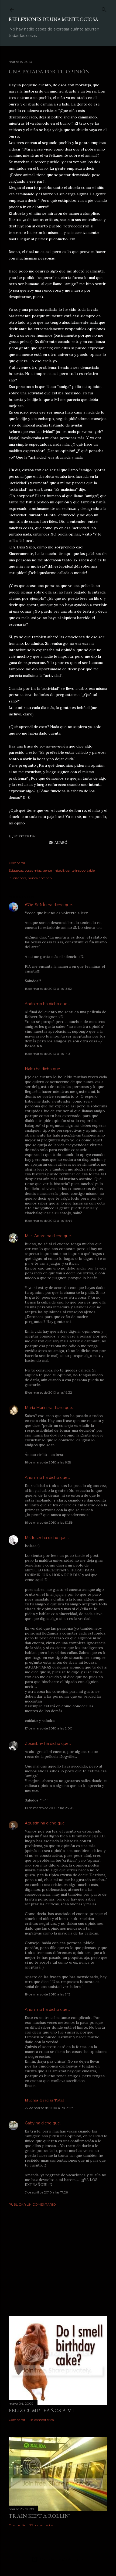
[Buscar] (104, 8)
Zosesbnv (34, 1743)
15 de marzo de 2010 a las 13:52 (48, 989)
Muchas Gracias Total (44, 2100)
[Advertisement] (58, 2257)
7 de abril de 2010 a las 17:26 (46, 2192)
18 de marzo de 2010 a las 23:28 (49, 1808)
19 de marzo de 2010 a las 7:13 (47, 1994)
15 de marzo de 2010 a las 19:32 (48, 1392)
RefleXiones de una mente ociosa (53, 19)
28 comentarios (41, 2420)
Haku (30, 1068)
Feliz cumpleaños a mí (41, 2410)
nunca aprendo (40, 878)
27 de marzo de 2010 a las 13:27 (49, 2108)
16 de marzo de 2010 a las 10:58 (49, 1522)
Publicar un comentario (32, 2204)
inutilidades (17, 878)
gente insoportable (80, 870)
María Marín (36, 1407)
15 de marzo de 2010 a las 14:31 (48, 1054)
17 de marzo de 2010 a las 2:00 (48, 1728)
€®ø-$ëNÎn (36, 904)
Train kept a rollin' (39, 2515)
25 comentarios (41, 2525)
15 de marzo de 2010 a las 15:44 (48, 1221)
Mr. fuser (33, 1537)
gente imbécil (53, 870)
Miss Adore (35, 1235)
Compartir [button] (17, 863)
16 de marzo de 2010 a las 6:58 (48, 1462)
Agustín (32, 1823)
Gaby (30, 2123)
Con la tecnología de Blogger (62, 2559)
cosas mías (33, 870)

········

▶ Instructions to follow: Exactly reproduce each entry, but drop the pictures.

▶ Response:
[Buscar] (104, 8)
Zosesbnv (34, 1743)
15 de marzo de 2010 a las 13:52 (48, 989)
Muchas Gracias Total (44, 2100)
[Advertisement] (58, 2257)
7 de abril de 2010 a las 17:26 (46, 2192)
18 de marzo de 2010 a las 23:28 (49, 1808)
19 de marzo de 2010 a las 7:13 (47, 1994)
15 de marzo de 2010 a las 19:32 (48, 1392)
RefleXiones de una mente ociosa (53, 19)
28 comentarios (41, 2420)
Haku (30, 1068)
Feliz cumpleaños a mí (41, 2410)
nunca aprendo (40, 878)
27 de marzo de 2010 a las 13:27 (49, 2108)
16 de marzo de 2010 a las 10:58 (49, 1522)
Publicar un comentario (32, 2204)
inutilidades (17, 878)
gente insoportable (80, 870)
María Marín (36, 1407)
15 de marzo de 2010 a las 14:31 (48, 1054)
17 de marzo de 2010 a las 2:00 (48, 1728)
€®ø-$ëNÎn (36, 904)
Train kept a rollin' (39, 2515)
25 comentarios (41, 2525)
15 de marzo de 2010 a las 15:44 (48, 1221)
Mr. fuser (33, 1537)
gente imbécil (53, 870)
Miss Adore (35, 1235)
Compartir [button] (17, 863)
16 de marzo de 2010 a las 6:58 (48, 1462)
Agustín (32, 1823)
Gaby (30, 2123)
Con la tecnología de Blogger (62, 2559)
cosas mías (33, 870)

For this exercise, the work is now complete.